2. The defendant is given notice of final hearing before the sentencing judge. This notice contains a general statement of evidence against him.
3. The defendant may be heard in person and may present evidence on his own behalf.
4. Generally the defendant has the right to confront and cross-examine adverse witnesses.
5. He has the right to appointed counsel, in the sound discretion of the court.
6. A written statement must be made by the judge as to the evidence relied on and the reasons for revoking probation.
A. A defendant has the right to appeal his case to the appropriate appellate court.
B. The state has no right of appeal if the defendant is acquitted. If the rule was otherwise, the defendant might be placed in jeopardy of being tried again on the same charge, or "double jeopardy."
A. Rule 24.035 motion.
1. A person incarcerated in the Department of Corrections pursuant to a plea of guilty may, within 90 days after his delivery to the Department of Corrections, file a motion to vacate, set aside or correct his conviction and sentence if the conviction was illegally imposed. If an appeal of the judgment is sought, the defendant must file his Rule 24.035 motion ninety days after the appellate court issues its mandate.
a. The motion is filed in the circuit court where the judgment and sentence was imposed.

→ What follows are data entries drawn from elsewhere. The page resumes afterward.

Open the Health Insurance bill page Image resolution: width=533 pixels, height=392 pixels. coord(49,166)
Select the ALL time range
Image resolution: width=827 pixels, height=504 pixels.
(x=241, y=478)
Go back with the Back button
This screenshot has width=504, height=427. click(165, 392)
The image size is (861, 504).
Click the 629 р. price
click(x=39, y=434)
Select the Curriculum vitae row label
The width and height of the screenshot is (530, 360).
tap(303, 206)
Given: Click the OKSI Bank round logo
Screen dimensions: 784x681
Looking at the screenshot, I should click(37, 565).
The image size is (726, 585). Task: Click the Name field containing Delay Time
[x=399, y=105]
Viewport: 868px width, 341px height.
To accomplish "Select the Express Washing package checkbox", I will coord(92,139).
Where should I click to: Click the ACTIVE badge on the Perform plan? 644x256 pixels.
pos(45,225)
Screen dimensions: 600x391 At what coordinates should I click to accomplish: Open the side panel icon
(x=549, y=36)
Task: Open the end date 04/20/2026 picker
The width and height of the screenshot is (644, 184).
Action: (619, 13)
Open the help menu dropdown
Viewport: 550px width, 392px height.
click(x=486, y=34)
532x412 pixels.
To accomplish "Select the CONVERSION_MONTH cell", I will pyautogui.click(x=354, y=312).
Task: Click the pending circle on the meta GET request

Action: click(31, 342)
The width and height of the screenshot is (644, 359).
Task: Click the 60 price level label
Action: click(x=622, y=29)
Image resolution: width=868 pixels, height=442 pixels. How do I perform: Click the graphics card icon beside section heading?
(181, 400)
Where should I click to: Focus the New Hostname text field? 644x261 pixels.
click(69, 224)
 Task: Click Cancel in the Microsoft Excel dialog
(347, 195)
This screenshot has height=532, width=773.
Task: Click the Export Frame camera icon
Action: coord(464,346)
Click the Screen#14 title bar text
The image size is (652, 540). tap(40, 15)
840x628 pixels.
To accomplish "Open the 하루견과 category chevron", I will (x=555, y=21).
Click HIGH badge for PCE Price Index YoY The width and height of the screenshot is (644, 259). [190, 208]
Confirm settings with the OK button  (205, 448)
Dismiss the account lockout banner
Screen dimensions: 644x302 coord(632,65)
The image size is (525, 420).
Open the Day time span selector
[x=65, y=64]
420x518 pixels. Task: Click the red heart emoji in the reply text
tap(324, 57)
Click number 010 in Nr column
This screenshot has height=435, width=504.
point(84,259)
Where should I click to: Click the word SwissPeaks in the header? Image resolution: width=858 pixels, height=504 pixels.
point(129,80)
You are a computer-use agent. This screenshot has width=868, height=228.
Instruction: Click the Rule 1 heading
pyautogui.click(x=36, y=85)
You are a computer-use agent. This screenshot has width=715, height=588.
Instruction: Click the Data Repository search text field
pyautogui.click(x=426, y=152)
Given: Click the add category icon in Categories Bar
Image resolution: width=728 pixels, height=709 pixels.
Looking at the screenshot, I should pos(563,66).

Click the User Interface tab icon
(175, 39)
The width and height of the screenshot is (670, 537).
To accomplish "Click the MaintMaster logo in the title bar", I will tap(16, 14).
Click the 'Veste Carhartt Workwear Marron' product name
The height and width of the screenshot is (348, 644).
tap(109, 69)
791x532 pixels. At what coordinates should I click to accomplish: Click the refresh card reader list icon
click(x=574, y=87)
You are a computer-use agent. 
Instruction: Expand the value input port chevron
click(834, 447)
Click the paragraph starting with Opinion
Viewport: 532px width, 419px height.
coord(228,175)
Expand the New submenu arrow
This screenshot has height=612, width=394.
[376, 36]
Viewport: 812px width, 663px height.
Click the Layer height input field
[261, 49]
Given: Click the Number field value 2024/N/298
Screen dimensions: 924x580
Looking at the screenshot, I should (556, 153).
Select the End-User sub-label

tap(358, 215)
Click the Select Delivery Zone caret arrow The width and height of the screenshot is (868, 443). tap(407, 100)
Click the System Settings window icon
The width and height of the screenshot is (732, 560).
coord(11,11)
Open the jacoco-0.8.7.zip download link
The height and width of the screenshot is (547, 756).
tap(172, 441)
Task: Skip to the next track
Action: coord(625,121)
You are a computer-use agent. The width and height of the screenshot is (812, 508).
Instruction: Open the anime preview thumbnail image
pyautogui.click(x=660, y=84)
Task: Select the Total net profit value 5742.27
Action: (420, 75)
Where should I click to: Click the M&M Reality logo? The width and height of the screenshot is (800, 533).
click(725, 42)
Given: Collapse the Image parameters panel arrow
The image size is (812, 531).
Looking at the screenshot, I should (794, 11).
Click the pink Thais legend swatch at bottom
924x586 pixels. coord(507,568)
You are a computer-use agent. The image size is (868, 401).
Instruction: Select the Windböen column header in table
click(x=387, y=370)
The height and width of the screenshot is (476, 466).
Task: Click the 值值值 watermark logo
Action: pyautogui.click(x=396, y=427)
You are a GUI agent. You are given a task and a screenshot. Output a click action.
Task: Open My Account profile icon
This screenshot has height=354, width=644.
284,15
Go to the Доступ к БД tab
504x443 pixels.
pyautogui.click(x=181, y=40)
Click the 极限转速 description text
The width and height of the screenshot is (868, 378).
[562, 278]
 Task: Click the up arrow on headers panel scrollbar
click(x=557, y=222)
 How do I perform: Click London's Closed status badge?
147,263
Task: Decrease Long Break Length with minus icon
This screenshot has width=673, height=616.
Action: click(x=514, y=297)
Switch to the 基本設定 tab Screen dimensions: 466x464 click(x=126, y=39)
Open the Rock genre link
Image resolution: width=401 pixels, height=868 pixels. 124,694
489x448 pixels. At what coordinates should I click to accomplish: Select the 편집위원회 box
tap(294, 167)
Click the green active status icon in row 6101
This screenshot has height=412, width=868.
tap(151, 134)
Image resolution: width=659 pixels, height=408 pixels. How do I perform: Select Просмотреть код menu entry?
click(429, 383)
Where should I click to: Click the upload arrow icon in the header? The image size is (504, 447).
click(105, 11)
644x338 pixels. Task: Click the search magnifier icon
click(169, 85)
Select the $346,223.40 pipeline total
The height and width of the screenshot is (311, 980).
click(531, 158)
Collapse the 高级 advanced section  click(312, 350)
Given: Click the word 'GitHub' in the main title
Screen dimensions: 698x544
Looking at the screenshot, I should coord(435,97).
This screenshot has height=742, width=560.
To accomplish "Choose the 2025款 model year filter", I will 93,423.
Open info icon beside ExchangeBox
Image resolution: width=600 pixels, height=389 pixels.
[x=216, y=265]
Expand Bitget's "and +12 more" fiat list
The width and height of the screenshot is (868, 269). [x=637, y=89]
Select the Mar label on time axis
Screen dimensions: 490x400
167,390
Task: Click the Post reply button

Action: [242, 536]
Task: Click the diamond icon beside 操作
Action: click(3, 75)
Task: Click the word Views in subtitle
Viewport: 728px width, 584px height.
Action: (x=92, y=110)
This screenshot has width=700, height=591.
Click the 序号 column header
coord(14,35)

b. The court shall appoint counsel for an indigent prisoner who files a motion under Rule 24.035.
B. Rule 29.15 motion.
1. A person convicted of a felony after a trial may file a motion to vacate, set aside or correct his conviction and sentence. If the defendant has filed a notice of appeal from his conviction, he must file his Rule 29.15 motion ninety days after the appellate court issues its mandate. If no appeal is taken from the judgment of conviction, the Rule 29.15 motion must be filed within 90 days of his arrival at the Missouri Department of Corrections. The court shall appoint counsel for an indigent prisoner who files a motion under Rule 29.15.
2. Though it is similar to habeas corpus, a Rule 24.035 or 29.15 motion is the procedure that must be followed in Missouri state courts where applicable, instead of habeas corpus.
a. It is a civil, not a criminal, proceeding.
b. The burden is on the defendant (called the "movant") to prove his allegations.
3. Some common examples of alleged violations in Rule 24.035 and 29.15 proceedings include:
a. That the defendant's attorney was ineffective in his representation during the trial.
b. That the defendant, in pleading guilty, did not knowingly waive his constitutional rights (because of intoxication, for example).
c. That evidence has been newly discovered that would prove the defendant not guilty of the charge.
4. It is possible for a defendant convicted in a state court to obtain a further review of federal constitutional or federal law questions in his case in the federal courts. This is accomplished by writ of habeas corpus under 28 U.S.C. section 2254. To obtain a hearing in federal court, the defendant must:
a. Allege that he is in custody in violation of the Constitution, laws or treaties of the United States.
b. Show that he has exhausted all possible avenues of appeal and review in the state courts.
C. The federal courts have similar rules and procedures allowing a defendant to attack a judgment imposed in federal court in violation of the U.S. Constitution or federal law. See 28 U.S.C. section 2255.